- **Instructions**
1. Translate this sentence from the Cedric Schuster biography into Spanish: "In April 2014, Schuster became the first Samoan MP to join International Parliamentarians for West Papua."
2. Pick up the biography of Samoan politician Cedric Schuster after its final sentence and continue writing it.
>> BEGIN Extract provided
Toeolesulusulu Cedric Schuster is a Samoan environmentalist, politician and Cabinet Minister. He is a member of the FAST Party.

Schuster is from the village of Satapuala. He was educated at the University of Victoria and at Brandeis University in the United States. He has previously worked for the World Wide Fund for Nature, the Samoan government's Division of Environment and Conservation, Seacology, and as an environmental consultant. Schuster is the cousin of Lefau Harry Schuster and the father of swimmer Brandon Schuster.

Political career

Schuster was elected to the Legislative Assembly of Samoa at the 2011 Samoan general election, as a candidate for the Tautua Samoa Party. In August 2012 he took part in a roadblock in his village of Satapuala which sough to block access to land the village was claiming. He was subsequently charged with unlawful assembly and obstruction. in August 2013 he was convicted of unlawful assembly, resisting police, obstruction and using foul language and fined US$635. He subsequently apologised to Parliament for the incident.

In April 2014, Schuster became the first Samoan MP to join International Parliamentarians for West Papua.

He lost his seat at the 2016 election.
>> END Extract provided
>> BEGIN Data provided
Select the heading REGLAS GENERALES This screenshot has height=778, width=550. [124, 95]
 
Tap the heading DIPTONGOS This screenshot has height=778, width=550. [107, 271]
>> END Data provided
- **Task responses**
1. En abril de 2014, Schuster se convirtió en el primer parlamentario samoano en unirse a International Parliamentarians for West Papua.

2.
In October 2020 Schuster announced he would stand as a candidate for the F.A.S.T. Party in the April 2021 election. He was elected. On 24 May 2021 he was appointed Minister of Natural Resources and Environment in the elected cabinet of Fiamē Naomi Mataʻafa. The appointment was disputed by the caretaker government. On 23 July 2021 the Court of Appeal ruled that the swearing-in ceremony was constitutional and binding, and that FAST had been the government since 24 May.

On 1 June 2021, while returning from FAST's first-anniversary celebration, Schuster was arrested for drunk-driving. On 3 June he resigned his portfolio, which was later reassigned to prime minister Fiamē Naomi Mata‘afa. On 20 July he pleaded guilty to three traffic offences and applied for a discharge without conviction. On 15 October 2021 he was fined $2,000 and discharged without conviction. He returned to Cabinet on 20 October 2021 as Minister for Natural Resources and Environment and Tourism.

References

|-

|-

|-

|-

|-

Living people
Members of the Legislative Assembly of Samoa
Environment ministers of Samoa
Tourism ministers of Samoa
Samoan chiefs
Tautua Samoa Party politicians
Faʻatuatua i le Atua Samoa ua Tasi politicians
Year of birth missing (living people)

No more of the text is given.